Being an ‘Ex’ anything, still associates you with that thing, implying it is a part of your story, even though it is no longer a part of you. I guess that is why an Ex-Con will still struggle with employment, or an Ex-addict is still advised to stay away from whatever he/she was addicted to. Even an Ex-President still enjoys certain presidential benefits. The status is in the past, but its scent somehow lingers in the present, whether good or bad…
I heard a story recently – I am honestly not sure if it is fact or fiction – which made me ponder on a few things. The story was of a woman who had taken her two daughters and walked out of her marriage because she believed her husband was sleeping with the girls, even though he denied the allegations. Three years later, the girls confirmed that they had lied and their father had never touched them. They just wanted to leave the country with their mother at the time. By this time, their father had moved on and was about to get married to someone else. Yes, I know, it probably borders more on fiction than fact, but I’m sure we can think of a time when we or someone we know took a major decision based on the facts around us, only to find out later that we didn’t act on the truth… those moments when “I’m sorry” doesn’t come close to sorting the issue. What emotions would the woman be feeling? Guilt? Shame? Stupidity? Why didn’t she believe him? Why wasn’t a proper investigation conducted? How does she move on with this knowledge?
I remember an event that happened to me in junior high school. Back then I seemed to always be hungry, I was always looking for something to eat. I was in class one afternoon and I wanted to eat something, but I had already demolished all my snacks. I saw a classmate with some biscuits and I wanted to ask her for a couple, but she really wasn’t the giving type of person. I must have mentioned it to another classmate and said “…well, let me test her…”. I walked up to Larna and asked for a biscuit. She immediately said no. so, I turned to my other friend and said “I told you”, I had barely made it back to my seat when I noticed Larna also telling one of her friends the same thing! She was also testing my reaction. So, we were both testing each other and we both failed the tests, but I was the one who went away hungry, while she gave her biscuits to others. I was only twelve when this happened but I still remember how silly I felt at the whole thing, as I became the butt of the joke. Larna was one of the more popular girls in school so her version of events was trending for a while. I learnt a lesson that day though, not to react so quickly, no matter how right I think I am.

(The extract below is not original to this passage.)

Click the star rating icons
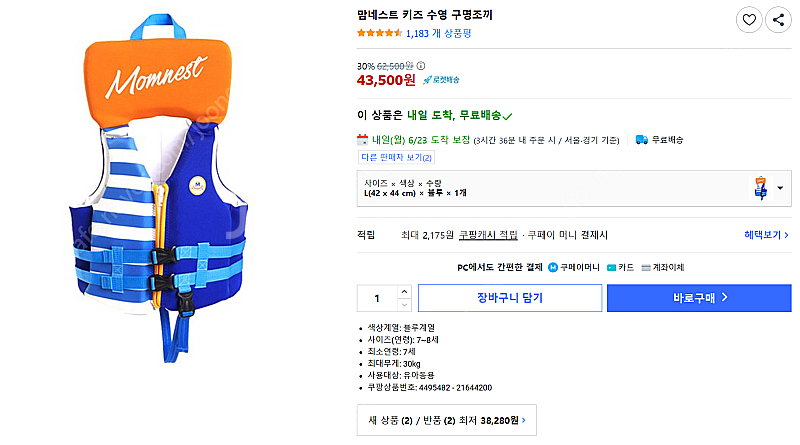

I am a strong advocate for learning from every experience, and if we can admit when we are wrong, first to ourselves, and then to whoever we have wronged (if it is appropriate), we will certainly be better for it. One more story. Have you seen Tyler Perry’s Diary of a Mad Black Woman? What a title! It’s the one where the guy throws his wife out the house for another woman, but when disaster strikes, the newbie runs away and the ex-wife comes to save the day, but what a twist at the end. I know many church leaders will not agree with Uncle Tyler’s script but here again is an opportunity for a life lesson. “I’m sorry” is not always enough, sometimes it is just too late, no matter how sincere. We can’t always take back what we have said or the effect it had on our intended victim. We can’t always act like it never happened, and forgiving someone for hurting you doesn’t always get rid of the scar caused by the hurt.
So, when we share our ‘Ex’ stories, let’s also tell the “I messed up” stories, particularly to the younger generation around us. They really don’t need to make our mistakes.